Abstract
INTRODUCTION
Early postoperative strength loss is pronounced following total knee arthroplasty (TKA) and is largely the result of reduced muscular activation. High-intensity progressive rehabilitation may limit postoperative weakness and improve long-term outcomes, but no randomized controlled trials have examined its use after TKA. The purpose of this trial was to examine the efficacy of a high-intensity progressive rehabilitation protocol (HI) compared to a lower intensity (LI) rehabilitation protocol after TKA.
METHODS
One hundred and sixty-two subjects (aged 63±7 years, 89 females) were randomized to either the HI group or LI groups after TKA. The HI intervention consisted of an early initiation of intensive rehabilitation using progressive resistance exercise. The LI intervention was based on a synthesis of previously published standard TKA rehabilitation programs. Both groups were treated 2–3 times per week for 12 weeks. Outcomes included the stair climbing test, timed-up-and-go test, five-times sit-to-stand test, 6-minute walk test, isometric quadriceps and hamstring strength, quadriceps activation, surgical knee range of motion, and WOMAC. Secondary analysis evaluated whether outcomes differed depending on post-operative quadriceps activation. Outcomes were assessed preoperatively and at 1, 2, 3, 6, and 12 months postoperatively.
RESULTS
There were no significant differences between groups at any time point in functional performance, strength, activation, knee ROM, or WOMAC; or differences in adverse events. A planned secondary analysis indicated that there were differential effects of the HI intervention depending on postoperative quadriceps activation.

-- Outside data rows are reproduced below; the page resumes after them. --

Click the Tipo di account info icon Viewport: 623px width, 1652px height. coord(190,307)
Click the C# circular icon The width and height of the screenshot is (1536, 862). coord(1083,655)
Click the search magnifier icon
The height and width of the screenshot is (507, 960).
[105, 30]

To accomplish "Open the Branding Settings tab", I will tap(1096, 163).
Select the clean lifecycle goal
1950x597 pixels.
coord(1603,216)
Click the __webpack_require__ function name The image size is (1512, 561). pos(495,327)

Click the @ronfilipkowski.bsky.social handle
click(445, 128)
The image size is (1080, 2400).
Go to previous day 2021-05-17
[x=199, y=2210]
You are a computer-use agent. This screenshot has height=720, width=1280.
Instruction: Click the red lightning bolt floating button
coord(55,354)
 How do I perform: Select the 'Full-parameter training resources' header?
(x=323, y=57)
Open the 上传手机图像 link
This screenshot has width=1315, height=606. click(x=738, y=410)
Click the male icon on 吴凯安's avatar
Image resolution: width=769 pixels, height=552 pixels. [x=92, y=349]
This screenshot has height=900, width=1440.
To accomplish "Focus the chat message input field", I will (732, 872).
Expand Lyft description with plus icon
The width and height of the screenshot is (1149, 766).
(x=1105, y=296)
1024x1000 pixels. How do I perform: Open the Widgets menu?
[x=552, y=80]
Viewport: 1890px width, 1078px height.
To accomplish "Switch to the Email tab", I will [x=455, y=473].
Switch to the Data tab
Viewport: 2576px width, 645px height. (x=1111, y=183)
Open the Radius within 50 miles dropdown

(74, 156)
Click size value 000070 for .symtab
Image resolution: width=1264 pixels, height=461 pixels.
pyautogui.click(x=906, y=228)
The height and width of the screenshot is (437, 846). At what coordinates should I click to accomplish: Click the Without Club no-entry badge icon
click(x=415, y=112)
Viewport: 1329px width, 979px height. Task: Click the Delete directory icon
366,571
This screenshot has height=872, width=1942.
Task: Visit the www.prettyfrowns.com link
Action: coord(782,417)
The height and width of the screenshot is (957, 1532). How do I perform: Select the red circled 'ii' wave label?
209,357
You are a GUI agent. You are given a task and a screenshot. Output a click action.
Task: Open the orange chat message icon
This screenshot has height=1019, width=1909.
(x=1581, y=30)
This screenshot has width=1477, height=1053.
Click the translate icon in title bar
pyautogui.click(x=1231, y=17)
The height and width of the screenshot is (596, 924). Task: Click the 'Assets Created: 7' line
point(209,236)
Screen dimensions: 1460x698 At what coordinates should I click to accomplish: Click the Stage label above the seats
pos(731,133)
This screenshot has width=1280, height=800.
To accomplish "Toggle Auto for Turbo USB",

Individuals in the HI group with higher postoperative activation demonstrated improved functional performance at one month compared to those individuals with lower activation in the HI group or all individuals in the LI group regardless of postoperative activation levels.
DISCUSSION
High-intensity progressive rehabilitation is safe for individuals after TKA, does not compromise ROM recovery following TKA, but may not lead to clinically significant earlier functional recovery.